March 19, 2007 | A version of this story appeared in Volume 85, Issue 12

The renaissance in chemical bonding, an important pillar of chemistry, which focuses on new modes of bonding described in Stephen Ritter's article, emphasizes that "the chemical bond is not as simple as people think" (C&EN, Jan. 29, page 37).

Linus Pauling's oft-quoted statement, "There is a chemical bond between two atoms or groups of atoms in the case that the forces acting between them are such as to lead to an aggregate with sufficient stability to make it convenient for the chemist to consider it as an independent molecular species," conveys more of a philosophy of chemistry than a testable definition of a bond. As Roald Hoffmann states in Ritter's article, chemists are pushing the concept of the chemical bond to the limits and are certainly having "fun with the richness of bonding precisely because it's not clearly defined."

I would like to point out that, although thought to be well-understood, multicenter carbon-carbon bonding also contributes to the resurgence of interest in chemical bonding. The eclipsed, closed-shell [TCNE]22- (tetracyanoethylene) dimer with a 2.9-Å intradimer separation, for example, is best described as a two-electron, four-center (2e-/4c) carbon bond. This bond distance far exceeds that associated with conventional covalent C-C bonding (compare 1.54 Å in diamond) but falls short of approximately 3.5-Å van der Waals spacings. This 2e-/4c bonding model explains all of the structural, spectroscopic (electronic, vibrational, and nuclear magnetic), and magnetic properties observed for [TCNE]22-.

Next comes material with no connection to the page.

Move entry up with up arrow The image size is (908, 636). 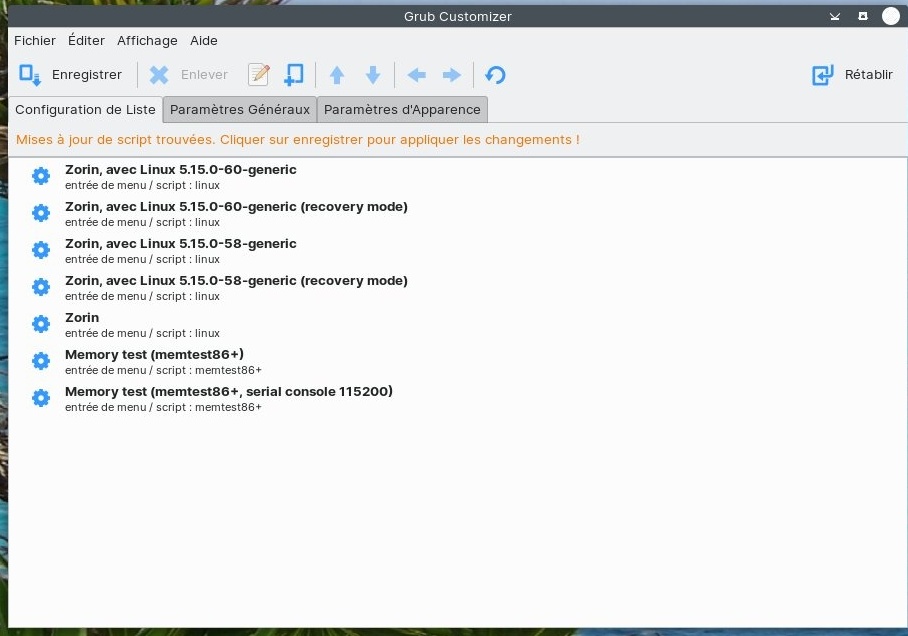[x=337, y=75]
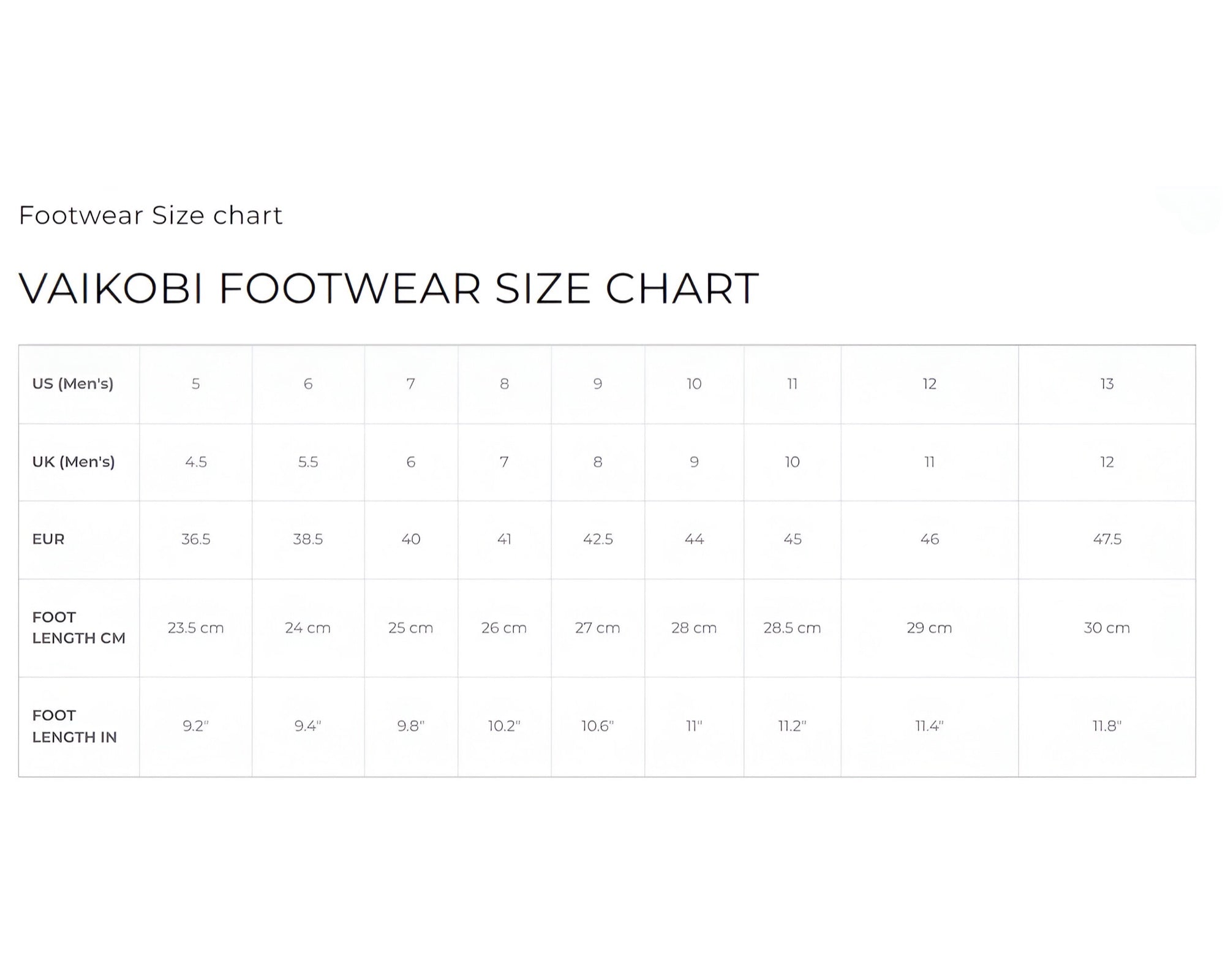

Examples of larger species such as the tert-butylphenalenyl radical with seven pairs of approximately 3.2-Å separated eclipsed carbon atoms also are best described via multicenter carbon bonding. While thought to be a mature area of understanding, the chemical bond is still on the forefront of contemporary research, and important new insight into chemical bonding will undoubtedly result.